Our own European fire-bellied toads, Bombina bombina and Bombina variegate, have developed an additional defence against predation, known as the “unken reflex”. When a toad of this species is attacked both ends of its body curl up over its back leaving only its bright red hypertoxic underparts and feet exposed. Yet these fire-bellied toads are quite rare: it seems that grass-snakes and lawn-mowers snag all but a few of them.
A toad that does survive is capable of polishing off a fair amount of flora and fauna in its turn. Bufo americanus, according to The Book of the Toad, holds the record. One specimen is recorded as having consumed, in the course of an hour, 152 Mexican beetles, a cherry tomato and a black widow spider. Americanus, we are told, takes just sixteen thousandths of a second to flip its tongue and snare a fly. It makes you wonder what it was doing the rest of the time. Having a siesta, probably.

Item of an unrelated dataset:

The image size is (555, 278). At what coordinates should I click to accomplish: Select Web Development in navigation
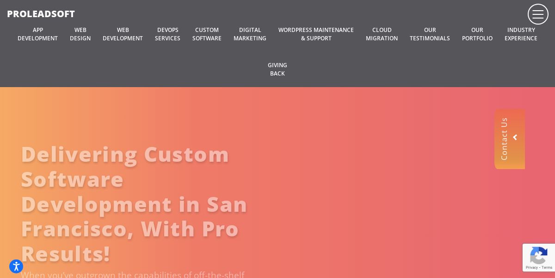[x=123, y=34]
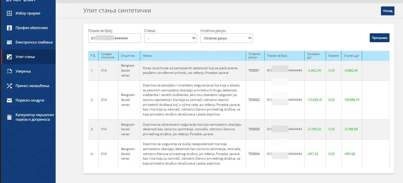Click the Пренос овлашћења shuffle icon

click(9, 86)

There is at least one species of toad that is an autophage: it eats its own skin. And in Chinese folklore, furthermore—so we learn from this seductive book—the man in the moon is not a man but a giant toad, which eats the moon itself, nibbling away at its domain day after day. The Chinese moon-toad occasionally attempts to swallow the moon whole, thus provoking an eclipse.
Ants at a picnic; toads at an orgy
Ants at a picnic; toads at an orgy. This opaque aphorism comes from a poem by the bufomane poet, Charles Martin, quoted here. And DeGraaff confirms that the randy male toad is polymorphous to a fault. He will embrace anything: a stick, your finger, or an attractive lump of mud, and it may take some time for him to discover that whatever it is is not a female toad.
You can see why Prince Dmitri and the royal families of Europe would be shy of acknowledging descent from this warty gourmand, this undiscriminating satyromane. Yet toads do have their charms: DeGraaff is particularly keen on the noises they make, and his own prose sings as he records their “nasal quonks, raspy snores, weak low-pitched toots, rolling trills and explosive quacks”.
To return to the question of the origin of princes, doesn’t this array of noises remind you of something? Surely it is the sound of our own British upper crust in full cry—quonking and tooting, trilling and quacking.
When it comes to the merchant princes of our time, though, it is clear that only some of them are of frog provenance, while others must be from the toad side. The Gettys, for instance, may be of the frog line, but Robert Maxwell was clearly a toad. And Rupert Murdoch also. DeGraaff doesn’t go into the question of possible toadly links with this new aristocracy of commerce; his admiration for toads is such that he might consider the connection demeaning. But his alluring and elegantly illustrated book provides ample and diverting evidence of the enduring analogies between these compelling, ambiguous creatures and ourselves.